Opinion: Expand Options To Ease Medical Costs

By John Hood

RALEIGH — As the North Carolina General Assembly begins its 2025 session, lawmakers have many pressing issues to tackle. Topping the list will be addressing the immediate needs of Hurricane Helene victims and rebuilding the billions of dollars worth of infrastructure damaged or washed away by the storm. Legislators must also fashion a state budget for the next two fiscal years, funding key education and public-safety priorities while plugging a hole in the health plan for teachers and state employees.

Speaking of which, health care costs aren’t just a problem for the public sector. North Carolinians and their employers are struggling to keep up with rising bills. Although our state compares favorably with competing states in many areas, from tax rates to highway capacity, U.S. News ranks us an unimpressive 37th in health care affordability, measured by the share of adults who report a time in the past 12 months when they needed to see a doctor but couldn’t because of the cost.

I’ve written many times about strategies the General Assembly could pursue to reduce these costs through regulatory reform. North Carolina has a relatively concentrated market for hospital services, for example.
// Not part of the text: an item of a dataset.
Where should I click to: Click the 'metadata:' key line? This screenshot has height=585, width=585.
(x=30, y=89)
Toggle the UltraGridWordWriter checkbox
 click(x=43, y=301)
Scrapping or at least substantially restructuring our certificate-of-need system — government permission slips for adding new services or facilities — would break up those cartels and encourage more price competition.
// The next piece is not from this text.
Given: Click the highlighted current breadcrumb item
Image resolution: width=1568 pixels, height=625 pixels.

Similarly, I’ve argued that giving advanced-practice nurses more freedom to deliver care for which they are licensed would expand primary-care practices, especially in rural areas, and offer patients a less-expensive option.

The same logic applies to physician assistants. North Carolina happens to be the birthplace of the profession, with Duke University graduating the first PAs in 1967. Emily Adams, CEO of the North Carolina Academy of Physician Assistants, recently told Triangle Business Journal that while our state was a leader in the field for decades, our physician-assistant laws haven’t been updated since 1993. Adams and her members support state legislation to rewrite the administrative and supervisory requirements placed on physician assistants.
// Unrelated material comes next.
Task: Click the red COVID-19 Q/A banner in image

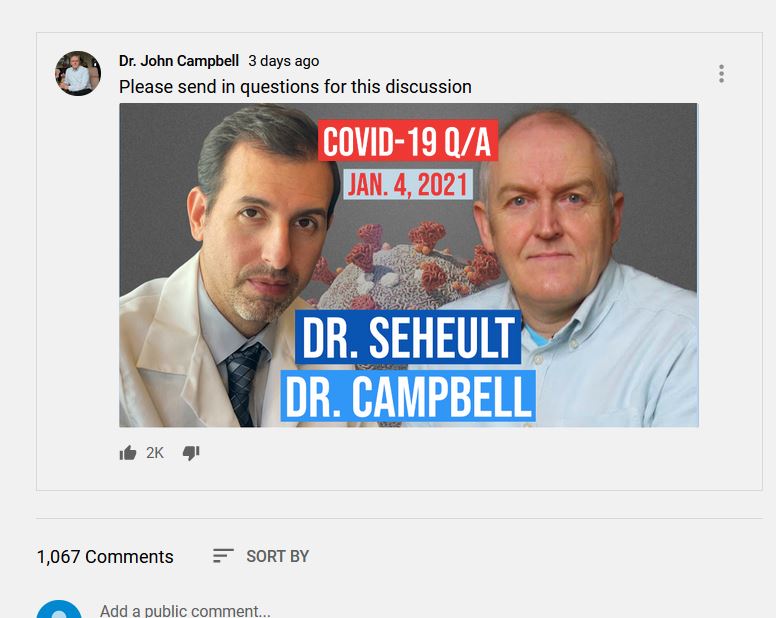Action: [408, 141]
“Other states have taken steps to evolve their PA practice laws so there’s not a requirement relationship with a specific physician,” Adams told TBJ. She’d like to see North Carolina allow PAs with 4,000 hours or more of clinical practice to work more flexibly, within larger health care teams but not necessarily for a single supervising physician.

Academic research demonstrates that in states where physician assistants enjoy more freedom, there are more practicing PAs per capita and patients find it easier to get appointments for care, especially in rural areas and high-poverty communities. In a 2021 review of 39 high-quality studies of PA utilization across the developed world, the authors found that “PAs delivered the same or better care outcomes as physicians with the same or less cost of care.”

“Sometimes this efficiency was due to their reduced labor cost,” they concluded, “and sometimes because they were more effective as producers of care and activity.”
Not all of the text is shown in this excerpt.